# [Data rows]
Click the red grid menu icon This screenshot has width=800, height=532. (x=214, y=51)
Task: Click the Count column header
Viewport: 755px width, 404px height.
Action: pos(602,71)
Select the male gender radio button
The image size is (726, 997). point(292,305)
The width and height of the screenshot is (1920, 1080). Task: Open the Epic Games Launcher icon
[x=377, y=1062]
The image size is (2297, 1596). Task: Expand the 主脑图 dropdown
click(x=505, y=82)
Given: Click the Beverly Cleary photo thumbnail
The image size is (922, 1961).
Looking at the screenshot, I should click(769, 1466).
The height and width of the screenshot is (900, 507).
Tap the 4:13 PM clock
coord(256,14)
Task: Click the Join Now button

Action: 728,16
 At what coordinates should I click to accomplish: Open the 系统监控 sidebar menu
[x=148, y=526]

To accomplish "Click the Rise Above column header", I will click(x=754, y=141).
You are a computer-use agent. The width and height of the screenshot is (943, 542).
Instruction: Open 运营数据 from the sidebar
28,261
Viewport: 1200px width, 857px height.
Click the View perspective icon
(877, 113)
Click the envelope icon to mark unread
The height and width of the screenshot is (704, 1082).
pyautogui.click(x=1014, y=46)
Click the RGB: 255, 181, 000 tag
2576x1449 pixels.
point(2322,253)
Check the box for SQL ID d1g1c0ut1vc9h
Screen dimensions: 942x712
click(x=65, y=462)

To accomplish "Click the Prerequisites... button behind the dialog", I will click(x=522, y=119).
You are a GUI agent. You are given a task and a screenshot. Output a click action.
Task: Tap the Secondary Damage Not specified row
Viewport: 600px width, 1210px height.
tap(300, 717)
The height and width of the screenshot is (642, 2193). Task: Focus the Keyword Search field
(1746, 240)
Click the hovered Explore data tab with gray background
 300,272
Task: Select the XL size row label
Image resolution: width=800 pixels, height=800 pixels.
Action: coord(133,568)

# [Directions for this task]
Turn the records into a Markdown table with the columns Row and Line, starting at the line that contains "Click the hovered" and ending at the last line of the records. Put a row number in Row and each line's text in Line, and leave out blank lines.

# [Exercise solution]
| Row | Line |
|---|---|
| 1 | Click the hovered Explore data tab with gray background |
| 2 |  300,272 |
| 3 | Task: Select the XL size row label |
| 4 | Image resolution: width=800 pixels, height=800 pixels. |
| 5 | Action: coord(133,568) |